§ Problem details
Reproduce verbatim the lines of the data below, from the line containing "This screenshot has height=773, width=1131." through the end of the data, inclusive. Omit the pictures from your reply.
* * *
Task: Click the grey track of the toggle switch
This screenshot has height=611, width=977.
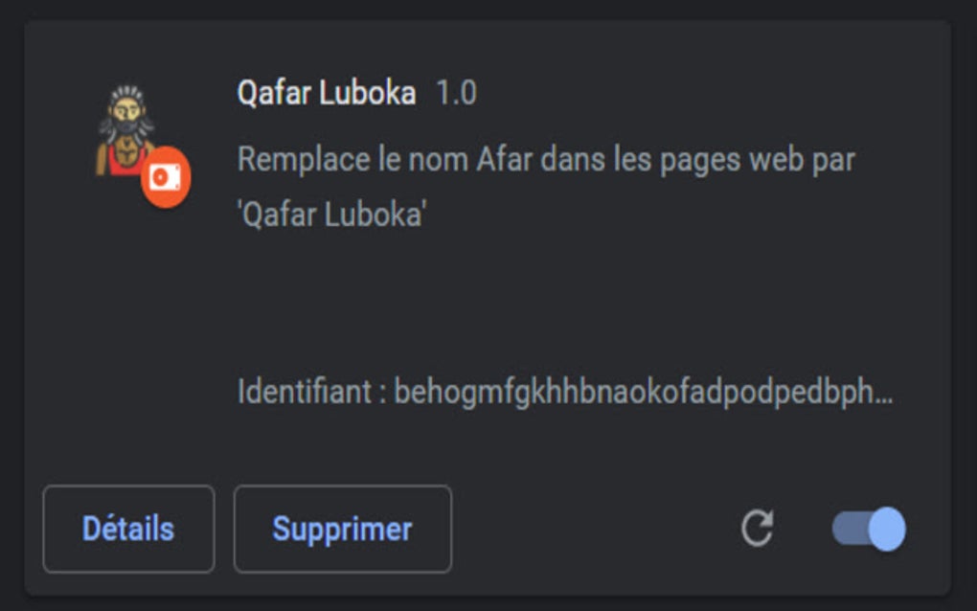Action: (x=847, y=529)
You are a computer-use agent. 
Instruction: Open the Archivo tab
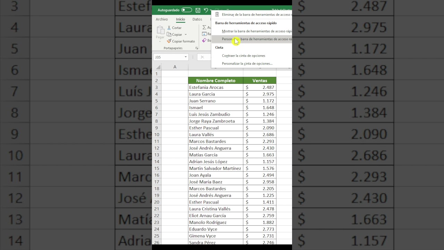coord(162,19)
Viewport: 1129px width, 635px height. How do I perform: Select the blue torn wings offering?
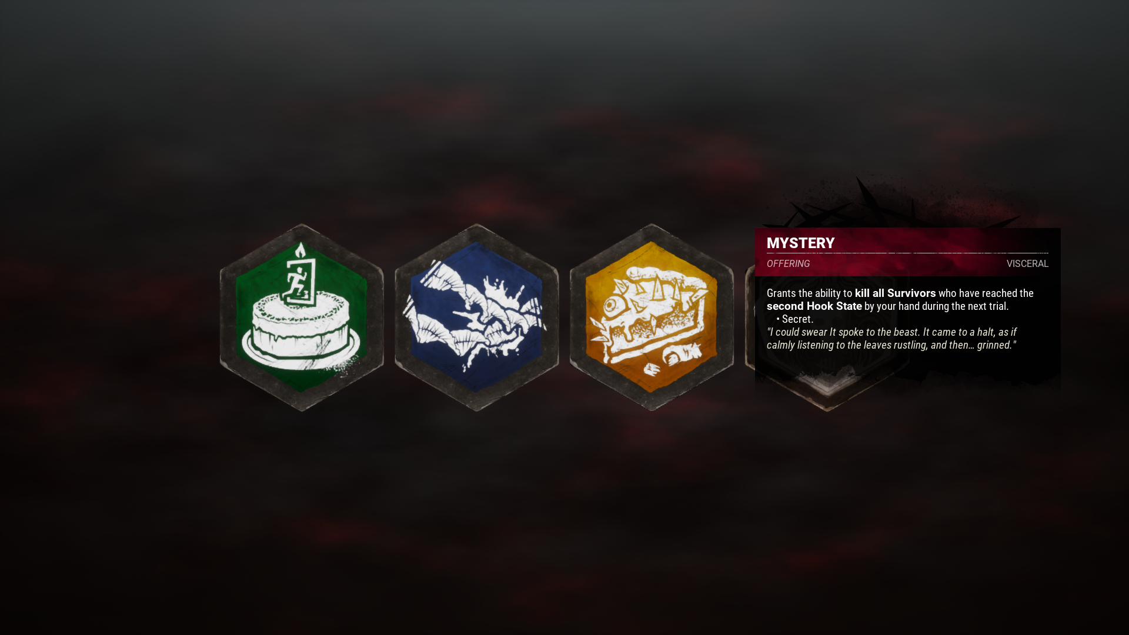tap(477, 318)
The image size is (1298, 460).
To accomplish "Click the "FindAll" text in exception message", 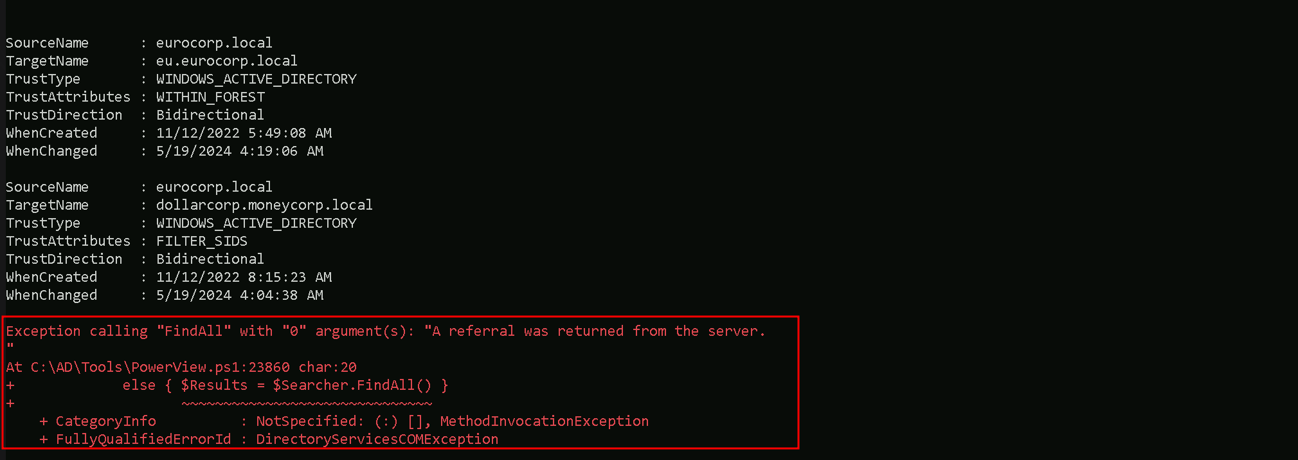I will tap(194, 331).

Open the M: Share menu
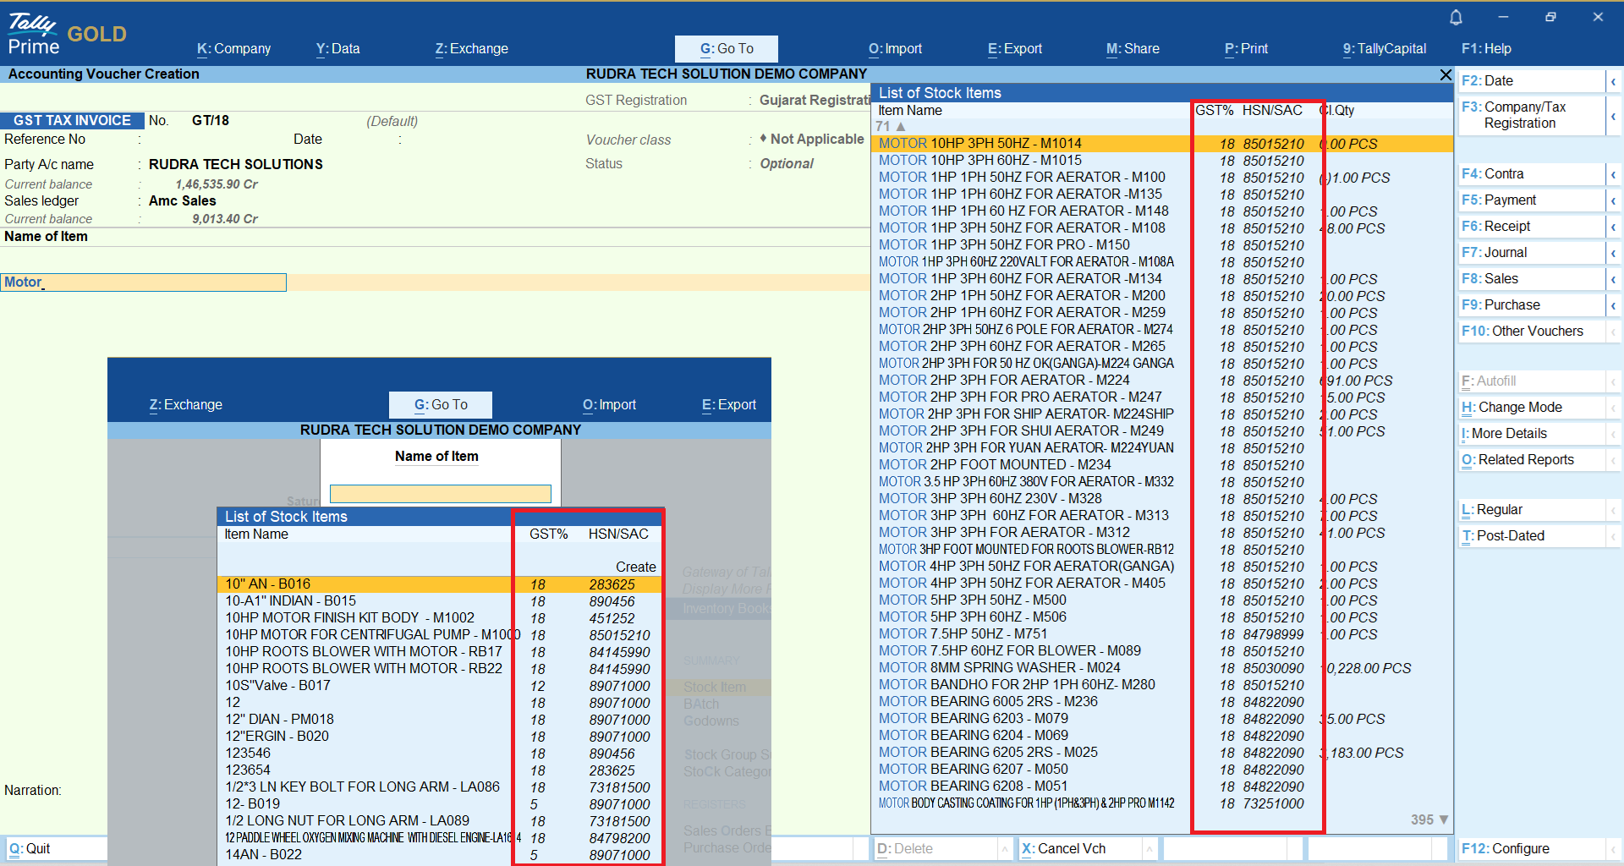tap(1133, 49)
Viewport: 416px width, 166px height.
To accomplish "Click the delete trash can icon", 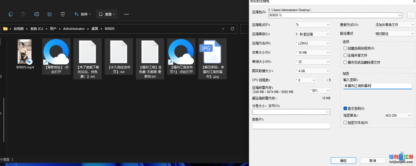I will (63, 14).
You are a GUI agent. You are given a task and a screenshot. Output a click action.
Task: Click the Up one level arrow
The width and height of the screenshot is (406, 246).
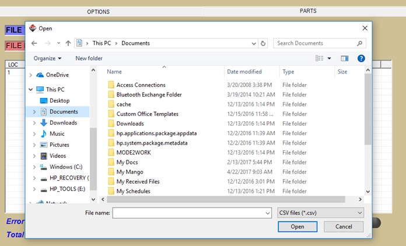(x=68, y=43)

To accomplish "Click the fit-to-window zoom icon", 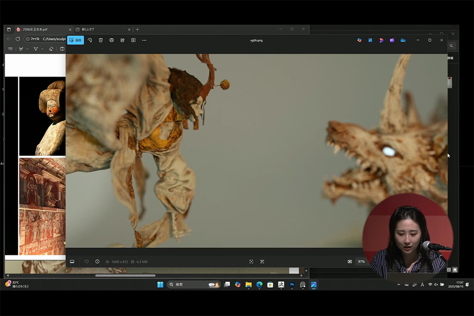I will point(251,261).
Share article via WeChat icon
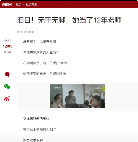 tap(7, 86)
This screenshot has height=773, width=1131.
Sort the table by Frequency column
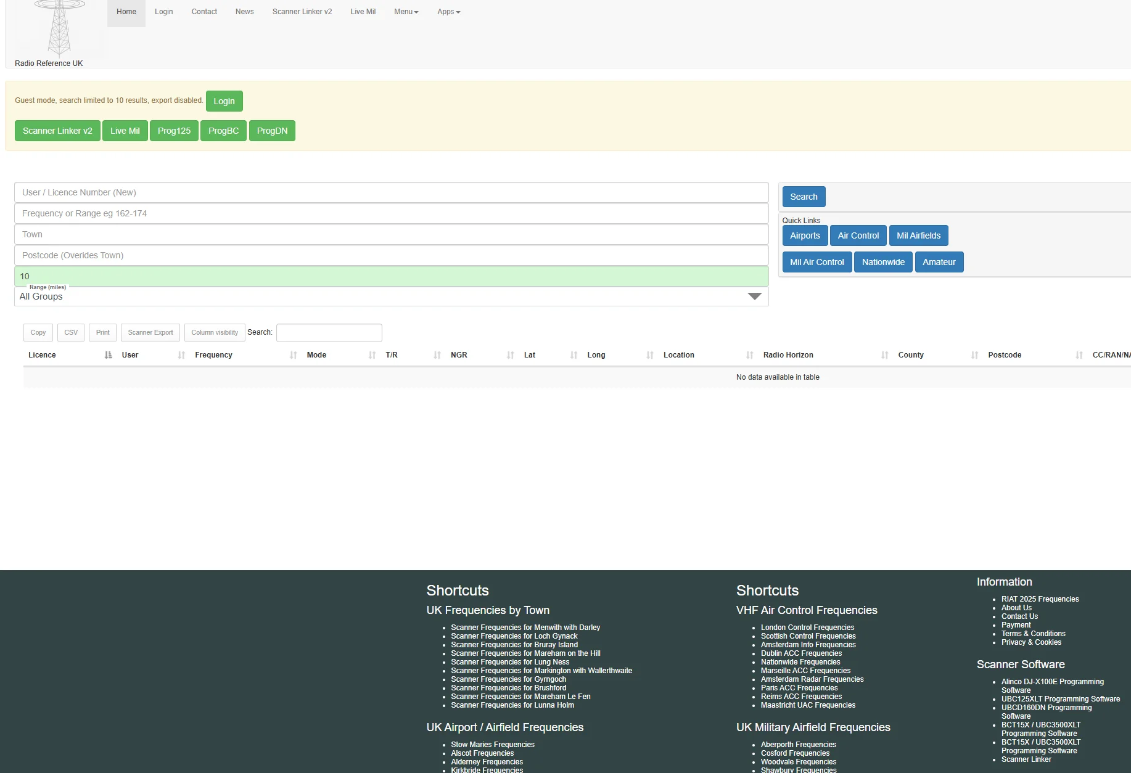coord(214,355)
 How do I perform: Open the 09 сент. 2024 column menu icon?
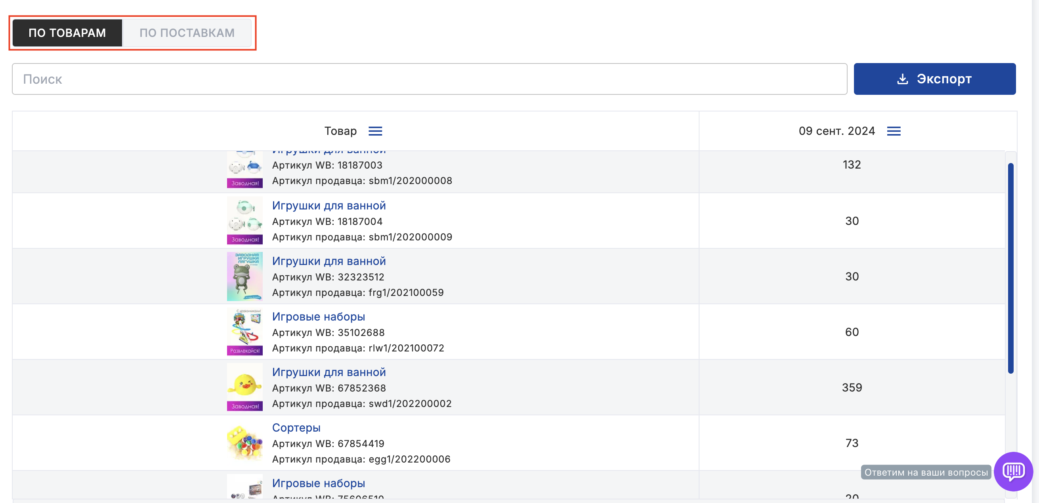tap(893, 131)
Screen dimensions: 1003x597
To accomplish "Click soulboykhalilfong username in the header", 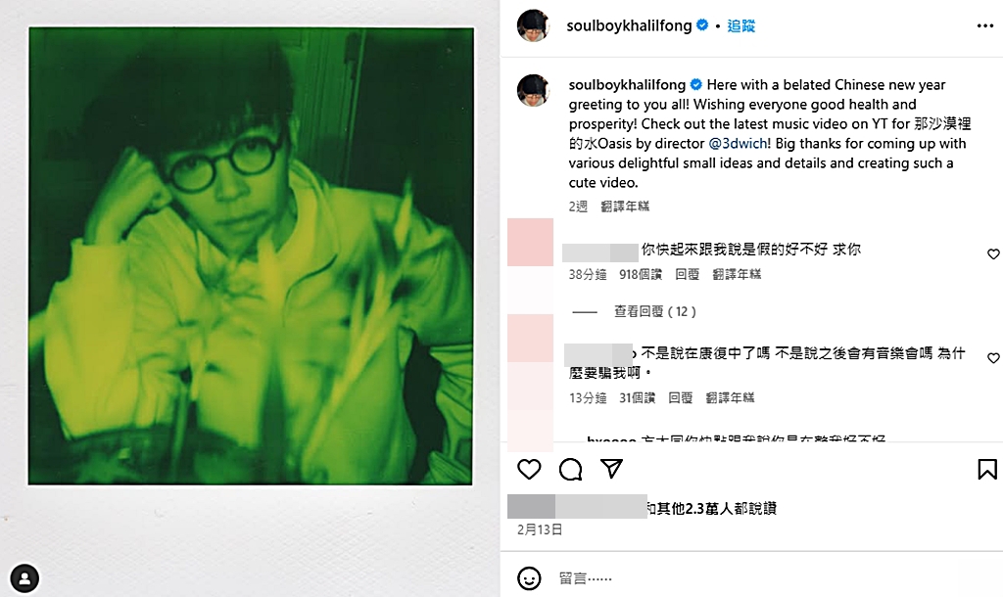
* * *
§ Task response
This screenshot has height=773, width=1131.
Sort the table by Frequency column
coord(214,355)
 How do I perform: Open the 09 сент. 2024 column menu icon?
tap(893, 131)
Screen dimensions: 1003x597
To accomplish "Click soulboykhalilfong username in the header", 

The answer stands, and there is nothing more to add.